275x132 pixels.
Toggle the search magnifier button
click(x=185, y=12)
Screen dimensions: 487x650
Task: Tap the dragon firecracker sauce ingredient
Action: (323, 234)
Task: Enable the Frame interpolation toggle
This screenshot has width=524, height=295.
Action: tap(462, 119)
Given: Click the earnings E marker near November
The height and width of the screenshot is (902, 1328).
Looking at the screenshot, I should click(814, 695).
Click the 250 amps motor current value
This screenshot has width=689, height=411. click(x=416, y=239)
...
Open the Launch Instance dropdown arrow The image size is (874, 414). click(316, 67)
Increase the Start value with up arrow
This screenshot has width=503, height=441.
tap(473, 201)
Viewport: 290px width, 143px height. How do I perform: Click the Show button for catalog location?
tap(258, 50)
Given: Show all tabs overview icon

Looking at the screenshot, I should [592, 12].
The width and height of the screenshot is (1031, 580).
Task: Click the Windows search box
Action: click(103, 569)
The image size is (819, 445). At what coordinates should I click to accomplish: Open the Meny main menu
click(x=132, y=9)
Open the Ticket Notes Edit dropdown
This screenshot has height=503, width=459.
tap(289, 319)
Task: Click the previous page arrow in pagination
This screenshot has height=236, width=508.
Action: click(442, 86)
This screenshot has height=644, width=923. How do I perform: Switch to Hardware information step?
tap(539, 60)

(WHAT THE EXERCISE ASKS): Please return the items above exactly as they appear, from the line containing "275x132 pixels." through the line containing "This screenshot has width=689, height=411.".

(EXERCISE OUTPUT):
275x132 pixels.
Toggle the search magnifier button
click(x=185, y=12)
Screen dimensions: 487x650
Task: Tap the dragon firecracker sauce ingredient
Action: (323, 234)
Task: Enable the Frame interpolation toggle
This screenshot has width=524, height=295.
Action: tap(462, 119)
Given: Click the earnings E marker near November
The height and width of the screenshot is (902, 1328).
Looking at the screenshot, I should click(814, 695).
Click the 250 amps motor current value
This screenshot has width=689, height=411. click(x=416, y=239)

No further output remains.